WHAT IS BEING ASKED:
Turn the entries into a two-column CSV with the headers "entry_text" and "answer". Begin at the line containing "Screen dimensions: 549x392" and stop after the line containing "coord(160,37)". Give one row per entry, put each field in double quotes with its line breaks replaced by spaces, and leave the pictures out.

BEGIN RECORDED DATA

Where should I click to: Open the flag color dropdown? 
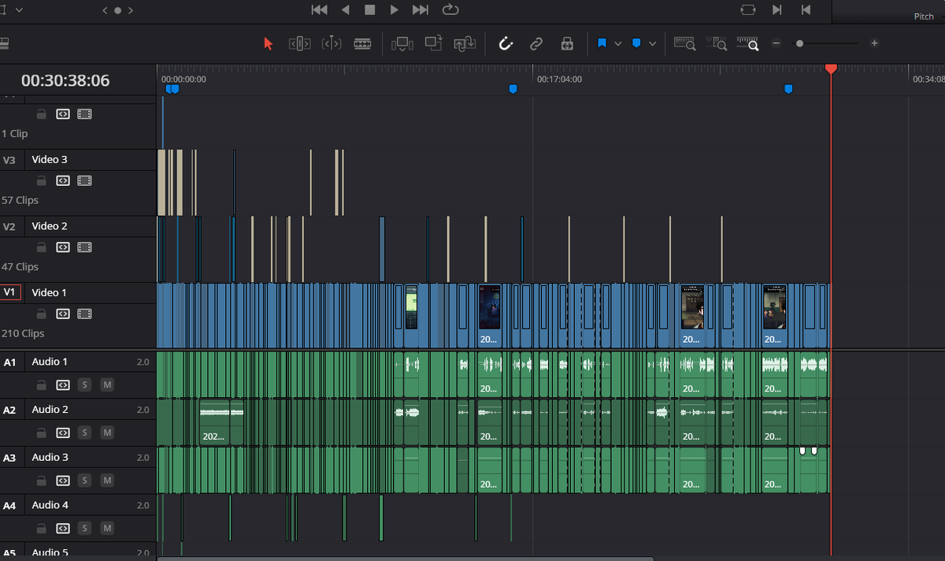(619, 43)
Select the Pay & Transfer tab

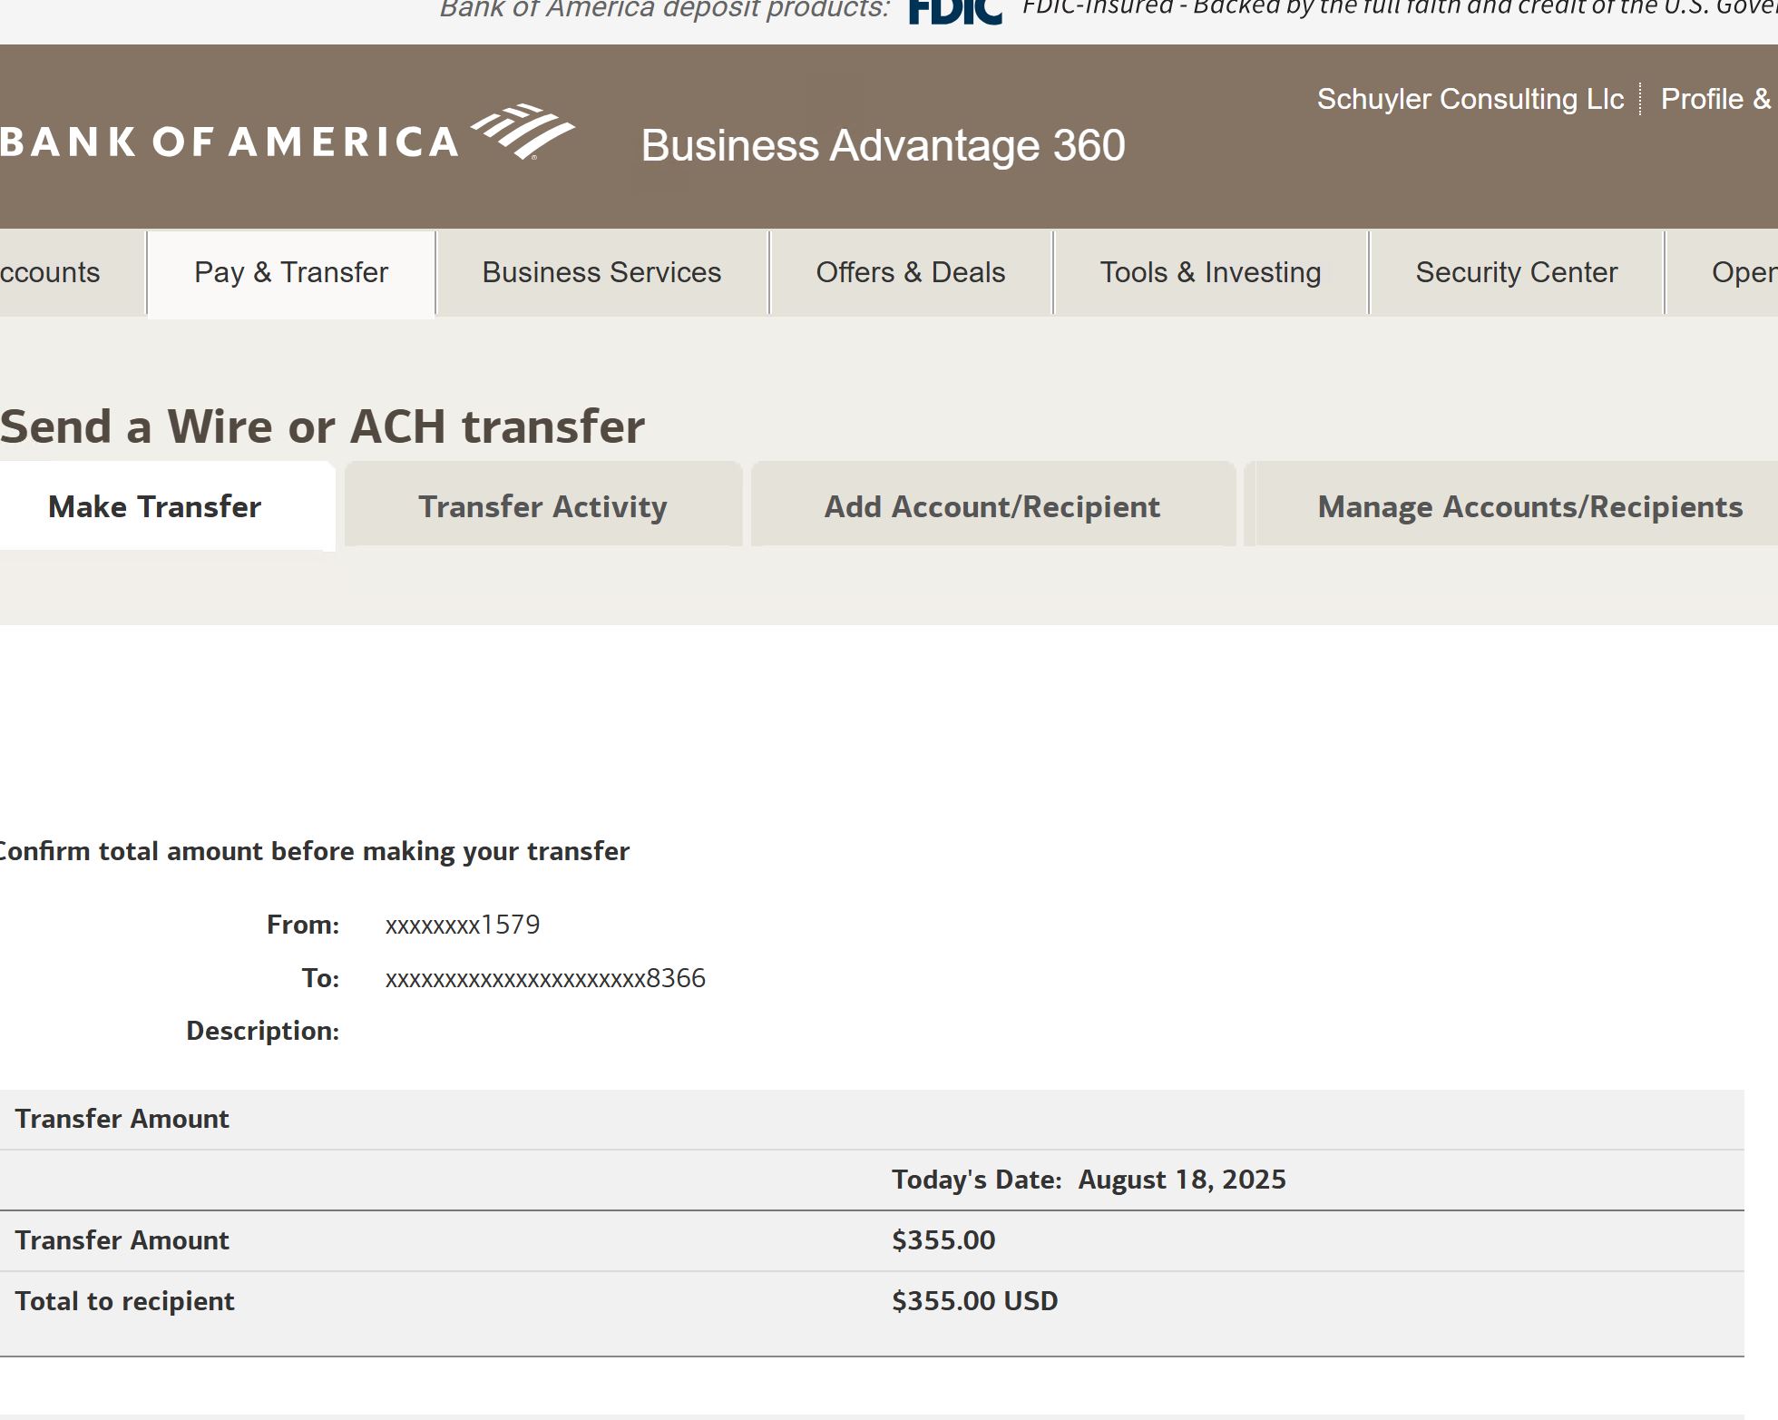[x=291, y=272]
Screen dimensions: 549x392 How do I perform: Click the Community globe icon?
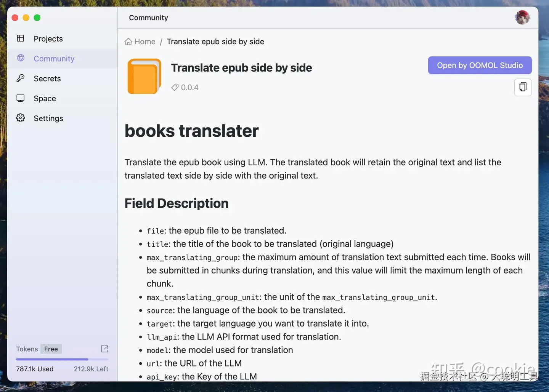tap(20, 58)
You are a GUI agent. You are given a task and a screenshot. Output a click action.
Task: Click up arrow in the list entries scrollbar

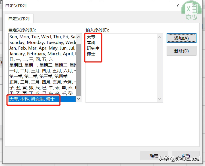coord(160,37)
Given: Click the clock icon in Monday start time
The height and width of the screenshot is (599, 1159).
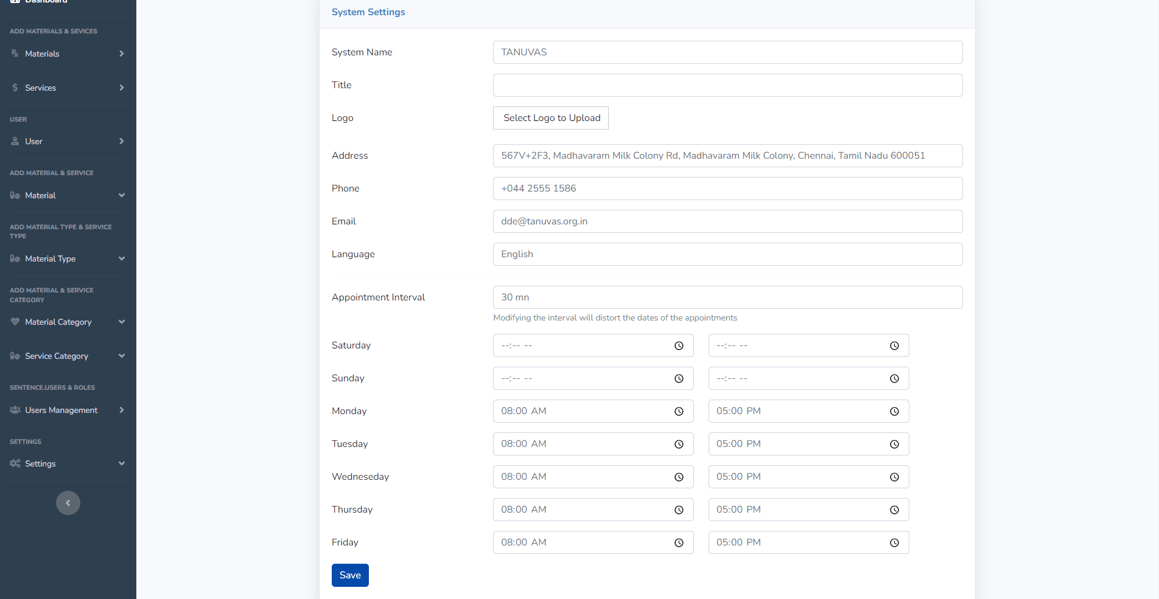Looking at the screenshot, I should tap(679, 412).
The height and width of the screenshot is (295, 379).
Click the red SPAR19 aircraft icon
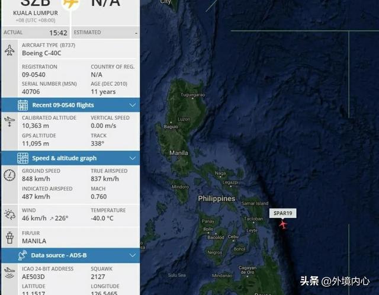pyautogui.click(x=283, y=225)
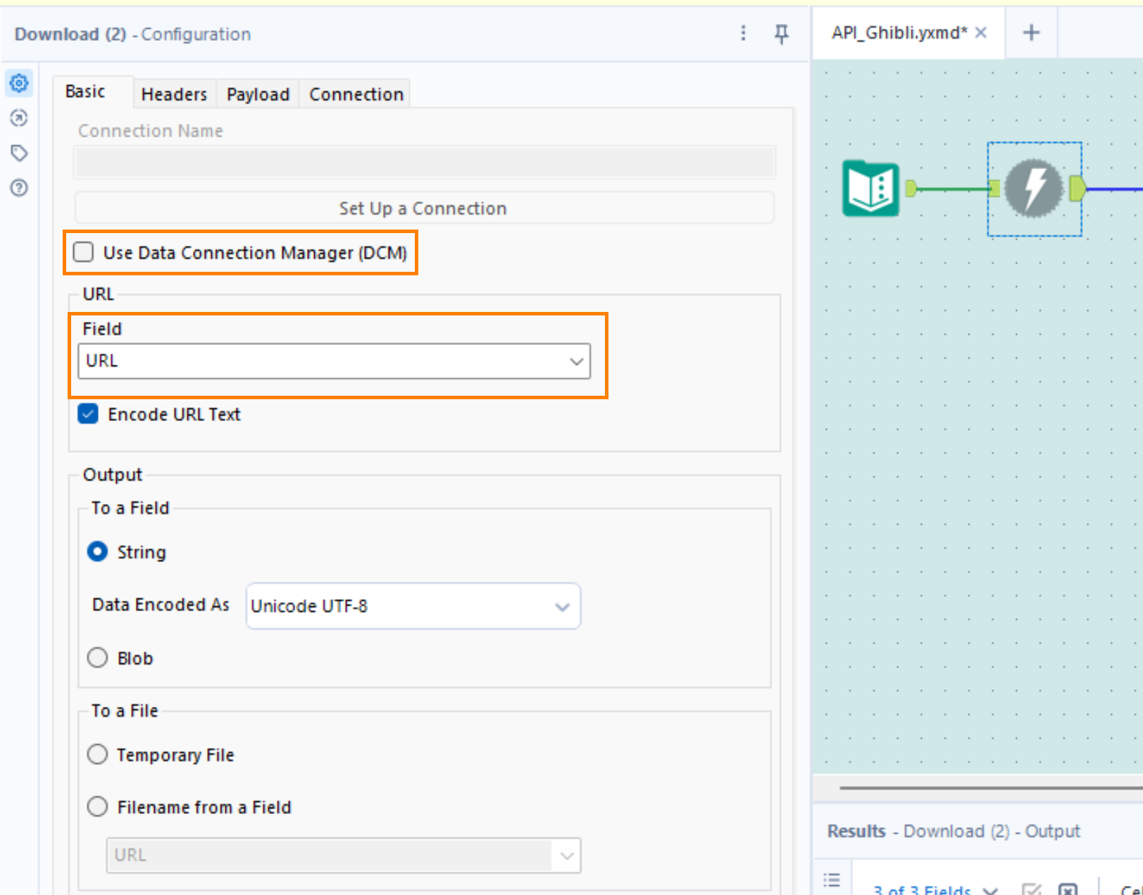This screenshot has height=895, width=1143.
Task: Switch to the Payload tab
Action: (258, 94)
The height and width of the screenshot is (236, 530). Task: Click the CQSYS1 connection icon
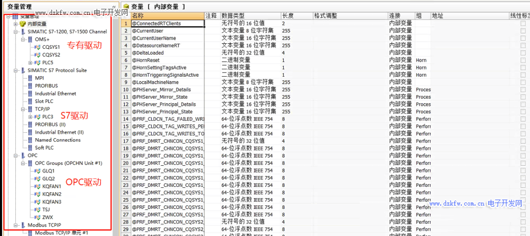point(37,47)
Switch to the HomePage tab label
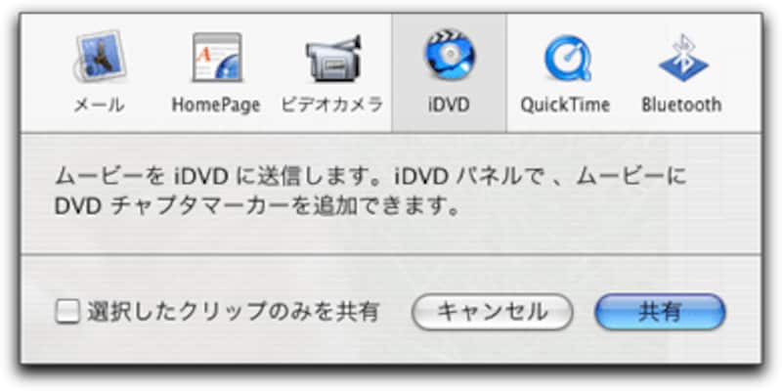The width and height of the screenshot is (782, 391). tap(216, 106)
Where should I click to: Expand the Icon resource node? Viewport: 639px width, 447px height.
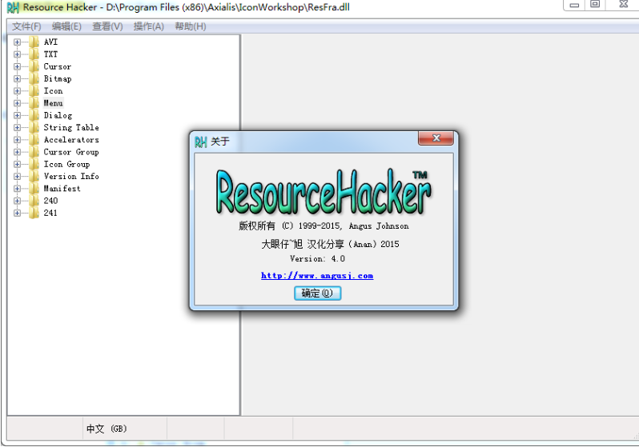tap(17, 91)
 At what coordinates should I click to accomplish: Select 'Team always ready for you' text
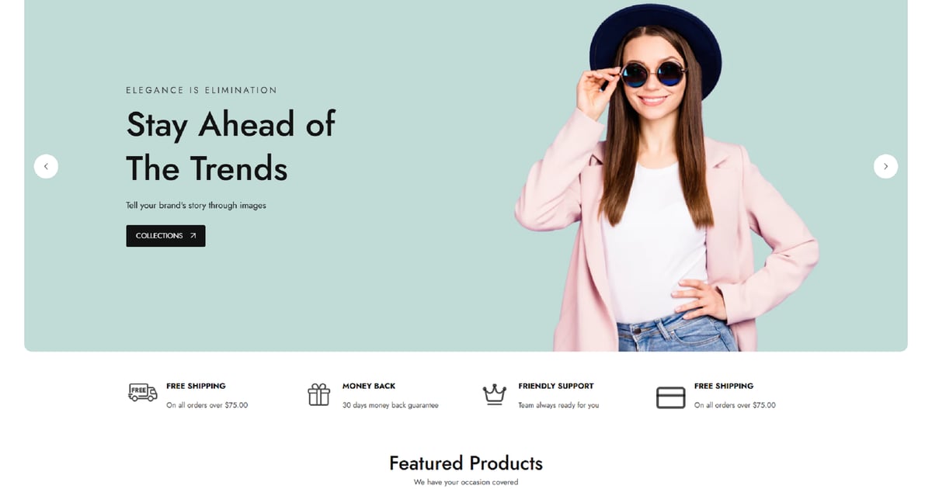coord(558,405)
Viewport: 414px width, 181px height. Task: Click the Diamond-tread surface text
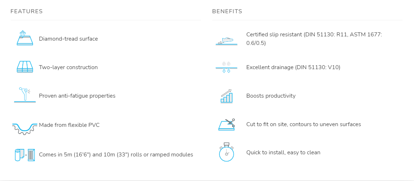pos(68,38)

END RECORDED DATA

RESPONSE:
entry_text,answer
"Screen dimensions: 549x392 How do I perform: Click the Community globe icon?","tap(20, 58)"
"You are a GUI agent. You are given a task and a screenshot. Output a click action. Task: Click up arrow in the list entries scrollbar","coord(160,37)"